The first trams in Bristol (horse-drawn, with a maximum speed of 6 miles per hour) were introduced in 1875. Electric trams were introduced in 1895, the first city to do so in the United Kingdom. At the system's peak there were 17 routes and 237 tramcars in use.

In 1887 the Bristol Tramways Company merged with the Bristol Cab Company to form the Bristol Tramways and Carriage Company.
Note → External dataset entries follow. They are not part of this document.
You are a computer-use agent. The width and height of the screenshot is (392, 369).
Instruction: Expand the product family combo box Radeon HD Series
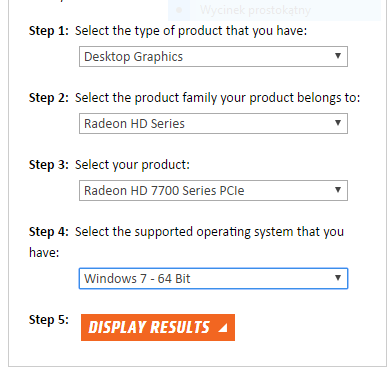point(213,124)
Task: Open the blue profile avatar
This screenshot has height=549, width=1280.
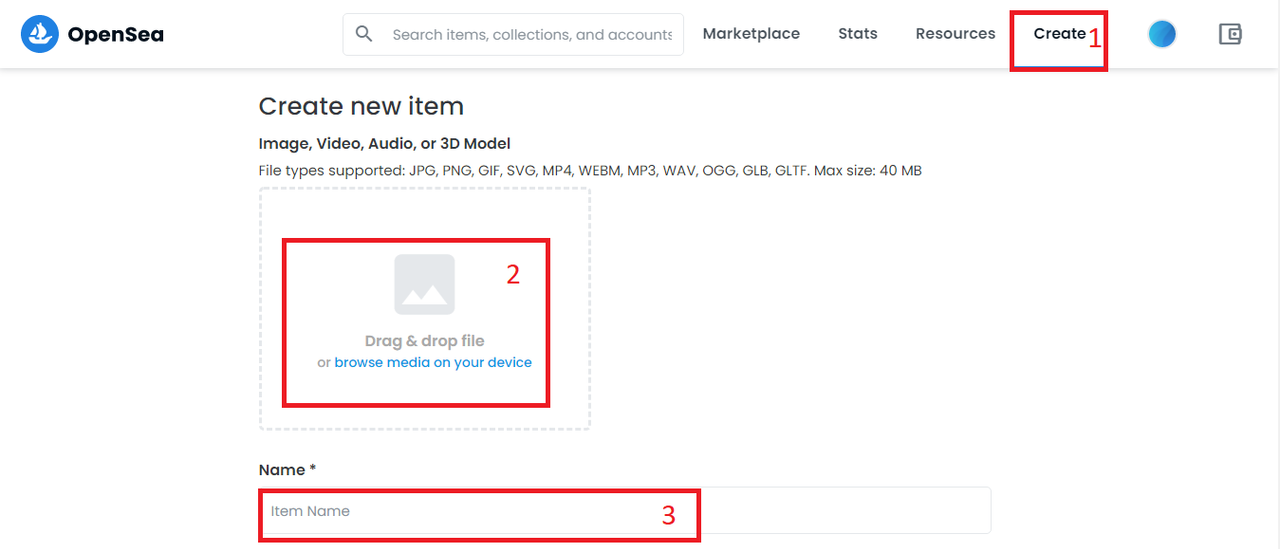Action: tap(1162, 34)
The new company developed a fleet of omnibuses to serve the rest of the city and country areas. In 1912 it bought the Clifton Rocks Railway. In 1929 the White family sold its controlling interest in the company to the Great Western Railway, but by 1932 control had passed to the Thomas Tilling Group. William Verdon Smith (nephew of Sir George White) remained as chairman but was replaced in 1935 by J.F. Heaton of Thomas Tilling, so he could concentrate on the Bristol Aeroplane Company.
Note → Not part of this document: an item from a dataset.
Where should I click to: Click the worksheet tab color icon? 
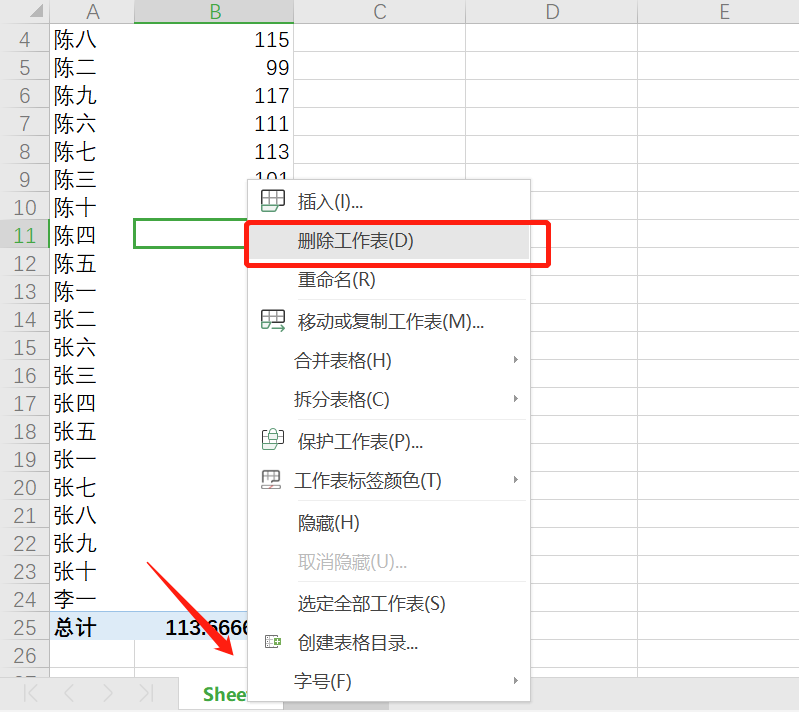(271, 480)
In 1937 control of Bristol's tramways passed to a joint committee of the Bristol Tramways company and Bristol Corporation.

==Closure==
Abandonment of the tramways began in 1938, but this was halted at the outbreak of World War II. Tram operations ceased in 1941 following the Luftwaffe's Good Friday air raids during the Bristol Blitz, which set central Bristol on fire. A bomb hit Counterslip bridge, St Philips, next to the Tramways generating centre, and severed the tram power supply. The final tram from Old Market to Kingswood was given a push by passers-by and freewheeled its way into the depot.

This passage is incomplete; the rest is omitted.